==== Supplied records ====

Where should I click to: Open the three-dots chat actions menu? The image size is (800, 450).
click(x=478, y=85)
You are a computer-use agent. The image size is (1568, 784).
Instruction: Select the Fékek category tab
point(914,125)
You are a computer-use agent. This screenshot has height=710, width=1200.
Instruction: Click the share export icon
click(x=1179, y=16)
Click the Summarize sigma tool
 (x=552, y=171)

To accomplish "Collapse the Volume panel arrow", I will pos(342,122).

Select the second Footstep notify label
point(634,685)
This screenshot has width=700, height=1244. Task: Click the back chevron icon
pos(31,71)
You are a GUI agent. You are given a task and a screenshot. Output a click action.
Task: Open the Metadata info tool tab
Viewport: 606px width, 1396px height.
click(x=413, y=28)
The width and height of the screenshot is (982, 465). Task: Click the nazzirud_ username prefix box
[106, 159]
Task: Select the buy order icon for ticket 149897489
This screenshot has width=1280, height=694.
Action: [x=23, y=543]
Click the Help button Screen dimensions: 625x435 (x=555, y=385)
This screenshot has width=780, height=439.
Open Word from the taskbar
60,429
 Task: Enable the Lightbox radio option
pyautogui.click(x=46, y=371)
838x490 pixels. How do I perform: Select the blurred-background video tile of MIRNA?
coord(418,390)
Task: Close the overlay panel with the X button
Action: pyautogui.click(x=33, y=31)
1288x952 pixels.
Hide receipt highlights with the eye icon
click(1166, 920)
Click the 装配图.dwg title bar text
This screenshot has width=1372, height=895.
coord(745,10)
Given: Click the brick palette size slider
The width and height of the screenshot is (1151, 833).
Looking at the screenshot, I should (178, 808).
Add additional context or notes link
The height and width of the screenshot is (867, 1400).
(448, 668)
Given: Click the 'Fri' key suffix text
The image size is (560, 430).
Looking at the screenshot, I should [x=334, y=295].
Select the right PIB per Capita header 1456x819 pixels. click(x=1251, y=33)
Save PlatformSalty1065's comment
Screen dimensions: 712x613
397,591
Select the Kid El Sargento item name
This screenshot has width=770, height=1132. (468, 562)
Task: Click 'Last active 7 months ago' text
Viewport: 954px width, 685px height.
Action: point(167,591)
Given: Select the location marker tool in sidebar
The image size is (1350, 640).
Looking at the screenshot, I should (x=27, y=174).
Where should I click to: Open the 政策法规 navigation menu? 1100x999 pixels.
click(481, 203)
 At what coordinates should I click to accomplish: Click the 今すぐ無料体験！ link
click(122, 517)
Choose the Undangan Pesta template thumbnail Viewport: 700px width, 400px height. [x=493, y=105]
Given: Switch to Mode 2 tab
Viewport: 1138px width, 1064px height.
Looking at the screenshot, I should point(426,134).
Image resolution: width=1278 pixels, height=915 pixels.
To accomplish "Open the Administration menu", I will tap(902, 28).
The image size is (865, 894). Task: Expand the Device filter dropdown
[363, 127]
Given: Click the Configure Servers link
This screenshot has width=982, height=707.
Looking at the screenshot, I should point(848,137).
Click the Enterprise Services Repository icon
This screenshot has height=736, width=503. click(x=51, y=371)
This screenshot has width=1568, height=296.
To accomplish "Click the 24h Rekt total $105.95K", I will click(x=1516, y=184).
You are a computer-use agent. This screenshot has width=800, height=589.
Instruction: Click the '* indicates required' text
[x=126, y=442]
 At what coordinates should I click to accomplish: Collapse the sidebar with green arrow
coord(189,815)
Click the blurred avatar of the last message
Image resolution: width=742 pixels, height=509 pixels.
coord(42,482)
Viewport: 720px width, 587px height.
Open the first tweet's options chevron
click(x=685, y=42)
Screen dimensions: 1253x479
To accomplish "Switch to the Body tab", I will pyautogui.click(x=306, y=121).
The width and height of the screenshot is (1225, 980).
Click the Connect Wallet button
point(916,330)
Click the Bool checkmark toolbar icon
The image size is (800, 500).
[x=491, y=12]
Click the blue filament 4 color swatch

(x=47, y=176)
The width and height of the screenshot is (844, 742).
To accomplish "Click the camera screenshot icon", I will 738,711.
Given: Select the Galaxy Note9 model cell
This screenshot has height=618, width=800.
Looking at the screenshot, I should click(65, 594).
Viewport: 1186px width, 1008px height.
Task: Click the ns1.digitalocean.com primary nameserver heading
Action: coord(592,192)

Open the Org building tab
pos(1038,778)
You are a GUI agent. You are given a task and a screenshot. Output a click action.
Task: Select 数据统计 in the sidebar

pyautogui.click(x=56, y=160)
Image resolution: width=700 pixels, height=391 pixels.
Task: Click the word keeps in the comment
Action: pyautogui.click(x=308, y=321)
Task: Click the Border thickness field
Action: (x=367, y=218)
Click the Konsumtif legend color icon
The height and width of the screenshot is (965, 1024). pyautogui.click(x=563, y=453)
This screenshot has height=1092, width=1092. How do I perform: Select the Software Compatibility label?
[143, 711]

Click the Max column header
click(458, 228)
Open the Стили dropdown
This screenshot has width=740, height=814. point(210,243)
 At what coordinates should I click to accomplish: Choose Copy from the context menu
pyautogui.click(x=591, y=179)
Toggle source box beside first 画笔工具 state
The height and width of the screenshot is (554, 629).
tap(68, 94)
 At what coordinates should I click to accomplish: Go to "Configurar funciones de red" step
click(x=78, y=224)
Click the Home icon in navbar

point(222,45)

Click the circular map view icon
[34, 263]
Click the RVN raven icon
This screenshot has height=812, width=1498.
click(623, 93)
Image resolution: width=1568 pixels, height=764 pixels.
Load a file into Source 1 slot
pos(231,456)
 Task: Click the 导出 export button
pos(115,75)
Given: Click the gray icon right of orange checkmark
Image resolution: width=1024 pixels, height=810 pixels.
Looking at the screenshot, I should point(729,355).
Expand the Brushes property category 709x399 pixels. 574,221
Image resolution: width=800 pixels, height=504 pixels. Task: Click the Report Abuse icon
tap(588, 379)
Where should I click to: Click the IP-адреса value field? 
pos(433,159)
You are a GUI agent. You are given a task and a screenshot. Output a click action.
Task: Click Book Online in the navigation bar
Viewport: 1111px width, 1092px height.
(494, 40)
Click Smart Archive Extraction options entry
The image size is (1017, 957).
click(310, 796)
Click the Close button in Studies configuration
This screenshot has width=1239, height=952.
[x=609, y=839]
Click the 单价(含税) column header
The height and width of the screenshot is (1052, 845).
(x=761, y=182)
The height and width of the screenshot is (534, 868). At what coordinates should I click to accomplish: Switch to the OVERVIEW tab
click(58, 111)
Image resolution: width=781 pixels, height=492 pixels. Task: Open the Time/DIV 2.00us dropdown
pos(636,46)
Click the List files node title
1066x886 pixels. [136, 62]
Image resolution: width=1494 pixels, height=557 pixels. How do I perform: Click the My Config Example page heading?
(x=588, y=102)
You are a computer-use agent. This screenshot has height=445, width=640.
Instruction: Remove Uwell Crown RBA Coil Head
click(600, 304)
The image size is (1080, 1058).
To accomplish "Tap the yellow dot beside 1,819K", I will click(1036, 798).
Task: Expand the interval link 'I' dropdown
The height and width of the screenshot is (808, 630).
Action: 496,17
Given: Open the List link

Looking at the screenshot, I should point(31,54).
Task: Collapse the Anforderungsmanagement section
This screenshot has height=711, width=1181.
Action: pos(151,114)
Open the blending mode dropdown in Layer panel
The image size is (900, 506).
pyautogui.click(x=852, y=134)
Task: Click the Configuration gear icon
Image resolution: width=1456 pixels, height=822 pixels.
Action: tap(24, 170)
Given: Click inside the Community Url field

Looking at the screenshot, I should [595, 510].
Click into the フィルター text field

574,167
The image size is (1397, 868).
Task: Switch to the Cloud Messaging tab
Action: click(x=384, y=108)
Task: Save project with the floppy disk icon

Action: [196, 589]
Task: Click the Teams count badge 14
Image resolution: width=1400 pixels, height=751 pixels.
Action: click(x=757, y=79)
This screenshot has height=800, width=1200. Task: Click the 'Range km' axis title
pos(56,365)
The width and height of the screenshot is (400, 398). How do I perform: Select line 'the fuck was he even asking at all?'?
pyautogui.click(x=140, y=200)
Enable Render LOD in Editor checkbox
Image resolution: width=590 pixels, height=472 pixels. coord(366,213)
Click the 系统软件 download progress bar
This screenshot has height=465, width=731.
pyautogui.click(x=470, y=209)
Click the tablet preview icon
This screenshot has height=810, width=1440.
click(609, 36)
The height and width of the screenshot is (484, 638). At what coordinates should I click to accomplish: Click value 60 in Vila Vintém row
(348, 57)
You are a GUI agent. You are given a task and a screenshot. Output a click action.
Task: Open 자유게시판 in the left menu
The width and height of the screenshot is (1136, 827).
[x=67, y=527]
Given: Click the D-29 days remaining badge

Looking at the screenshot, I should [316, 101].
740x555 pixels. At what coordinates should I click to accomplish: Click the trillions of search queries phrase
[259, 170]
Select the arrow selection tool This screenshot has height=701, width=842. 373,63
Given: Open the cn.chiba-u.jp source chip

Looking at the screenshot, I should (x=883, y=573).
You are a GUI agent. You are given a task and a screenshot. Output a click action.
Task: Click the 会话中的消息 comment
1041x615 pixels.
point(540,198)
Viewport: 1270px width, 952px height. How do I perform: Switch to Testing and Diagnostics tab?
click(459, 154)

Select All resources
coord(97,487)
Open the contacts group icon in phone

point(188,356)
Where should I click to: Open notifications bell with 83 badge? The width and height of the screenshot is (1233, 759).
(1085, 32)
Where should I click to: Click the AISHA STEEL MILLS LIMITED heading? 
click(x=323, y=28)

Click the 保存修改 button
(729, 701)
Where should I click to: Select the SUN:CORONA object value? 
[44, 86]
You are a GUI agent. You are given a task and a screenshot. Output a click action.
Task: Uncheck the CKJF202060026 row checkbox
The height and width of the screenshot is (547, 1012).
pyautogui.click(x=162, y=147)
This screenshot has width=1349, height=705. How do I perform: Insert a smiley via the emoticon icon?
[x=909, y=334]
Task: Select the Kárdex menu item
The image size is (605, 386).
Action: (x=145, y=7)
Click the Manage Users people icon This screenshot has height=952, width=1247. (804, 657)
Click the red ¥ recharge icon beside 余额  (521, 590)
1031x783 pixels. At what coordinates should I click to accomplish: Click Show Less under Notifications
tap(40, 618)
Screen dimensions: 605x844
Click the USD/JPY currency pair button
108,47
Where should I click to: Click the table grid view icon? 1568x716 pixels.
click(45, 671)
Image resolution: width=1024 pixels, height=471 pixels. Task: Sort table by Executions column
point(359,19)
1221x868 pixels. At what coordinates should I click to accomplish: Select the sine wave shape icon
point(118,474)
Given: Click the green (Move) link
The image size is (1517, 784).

====

**What is needed**.
Would you copy every line of the entries that includes the word "right"?

**Response**.
Select the right PIB per Capita header 1456x819 pixels. click(x=1251, y=33)
Given: Click the gray icon right of orange checkmark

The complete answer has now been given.